(DOCUMENT PASSAGE):
>> begin
#4: Bedazzled (2000)
directed by Harold Ramis
written by Larry Gelbart, Harold Ramis and Peter Tolan
starring Brendan Fraser, Elizabeth Hurley and Frances O’Connor
Ever since I first saw Aladdin’s genie spring out of his magic lamp, I’ve been wondering: what would I ask for, if I’d been granted a finite number of wishes? Everyone knows that you’re supposed to start with “a hundred more wishes”, but honestly it never crossed my mind until I’d reached adulthood — and even then it felt like a grotesque manipulation of the rules. And anyway, I’d never actually been able to come up with THREE wishes: did I need money? Did I need love? Maybe, as a lonely boy with not much desire to reach out of my comfort zone, I needed sympathy, but what else was I supposed to want? My ADHD brain never could come up with a good set of answers before drifting on in search of more immediately-pleasing questions, such as “what’s the 17th station southbound on the Bakerloo line?”
In Peter Cook and Dudley Moore’s classic film Bedazzled, as well as its maligned 2000 remake by Harold Ramis, the number of wishes available for transaction increases to seven. While watching this movie and laughing rather half-heartedly at the script’s various hijinks, I started thinking about that question once again: what would I do if I’d been guaranteed seven wishes? (Being the person who set the parameters of this hypothetical scenario, I naturally removed the inconvenient clause wherein my soul would be forfeited upon completion.)
Well for one thing, I’d definitely not be asking for the sort of relationship that Brendan Fraser has with Frances O’Connor in the movie. Back in the early 2000s, Fraser was widely considered the epitome of coolness; to see his character pining over O’Connor’s Alison in the most awkward and cringe-worthy of ways was therefore a real shock. It’s not that I didn’t enjoy him as a wannabe Colombian drug lord, or a dim-witted NBA player — in fact, those scenes showed exactly why his eventual Oscar was definitely warranted — but it was uncomfortably reflective of some of my own personal experiences, and I didn’t really like being reminded of how pathetic it could be. I can therefore say for sure that this movie instilled a sense of clarity within me: that an obsession with the goddess of my dreams, however marvellous it may seem, is not the sort of thing that I’m looking for.
Or can I?
The first lesson I was taught in Economics class is that every human has an unlimited number of wants and desires. We might have enough to sustain ourselves, but that’s never enough: we want more, we want better. That simple theory has underpinned a lot of great work: Mad Men and Breaking Bad are just two obvious examples. The funny thing about these desires is that we’re very rarely conscious that they exist: we spend days and weeks convincing ourselves that we’re happy with our current situation, but given the slightest opportunity to do so, we might find ourselves wanting so much more. Look at the scene where the Devil lets Elliot into his crush’s bedroom: he didn’t even ask to be there in the first place, but as the temptations pile up his thirst becomes hard to slake — peering in her diary, watching her strip naked right in front of him.
This is what worries me so much: can we really ever know what we want? It was so easy for the Devil to find chinks in Elliot’s armour, and exploit them: granted, he wasn’t actually refusing any of those enticements, but throughout the movie she (he? They?) have him in the palm of her hand. Perhaps my own upbringing has taught me to jump at the first sign of temptation, to see possible places to fall everywhere — but at the same time, I feel like this is a question that everyone’s asking in media these days as well. Can we ever reach a point where we look at what we have and go “okay, that’s enough”? Or are we as animals primed to keep on hoarding, keep on hungering after things that we don’t even really need?
>> end
(SUPPLIED DATA):
>> begin
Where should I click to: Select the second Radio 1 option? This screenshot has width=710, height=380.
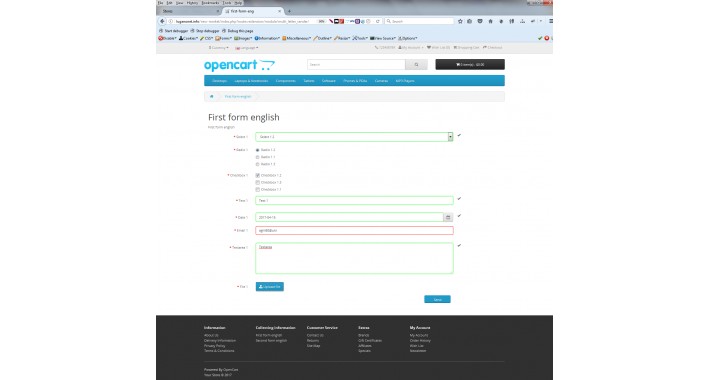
>> end
(EXERCISE PROMPT): Carry the Bedazzled essay forward from its last sentence, in the same voice. The listing stands apart from the Bedazzled essay.

(OUTPUT FOR THIS TASK):
The endings of both the Cook-Moore Bedazzled and the Ramis remake offer us an answer — but different ones. In the 1967 original, Moore actually uses up all seven of his wishes and only escapes eternal damnation because Cook’s devilish proxy is feeling generous; he returns to his lowly job as a cook at a fast-food shop and is still an insecure man without his dream girl, only now he recognises the virtue (?) of achieving his goals without shortcuts. That’s one tiny, miniscule change, expressed in one short line (“no thanks, I’d like to try it my way”), but it’s still significant: he’s still the same guy, he’s not completely freed from desire, but he learns to live with it all.
By contrast, Elliot Richards basically turns into Brendan Fraser by the end of the remake: suave, debonair, self-assured. Sure, he doesn’t get the girl of his dreams, but that’s because he gets someone better: a quirky girl who’s just moved next door, who shares his interest, and who — get this — looks EXACTLY like the woman he’s just left behind. His desires are either fulfilled (in the case of the Alison surrogate) or just completely removed from the conversation — since he’s now a different man, his desires are different, too.
Now, this is very much the position of quite a few mainstream romcoms these days; in fact it’s actually quite refreshing that a romantic comedy had the guts to take this path in 2000, and had Elliot improve himself before allowing him the hope of pairing up with someone else. But at the same time I can’t help but have doubts: Elliot seems like a completely different person, all because the Prince of Darkness herself talked some sense into him. Is it really possible that somebody can will themselves into becoming a different (better?) person? And is it possible that in doing so, they’ll let go of whatever insecurities and unedifying wants they have?
I don’t know. Perhaps I’ve never really given it a try. Or it might just be another part of the fantasy that Bedazzled sells: that a person can just get rid of their own desires, that they can learn to live with a lack of fulfilment. The movie ends with the Devil and a figure who’s all-but-implied to be God observing Elliot and his new girlfriend in a park; it’s meant to be a bookend in showing that him and Nicole are perfect for each other — yet I can’t help but wonder why the Devil was still keeping tabs on this guy, even after they’d parted on friendly terms. Is it possible, I wonder, that she knows something about his character that he doesn’t? Has she really let him go, or is she waiting for just another moment of weakness to come back into his life, and tempt him with his old desires once more?
NEXT UP
Several snapshots of death.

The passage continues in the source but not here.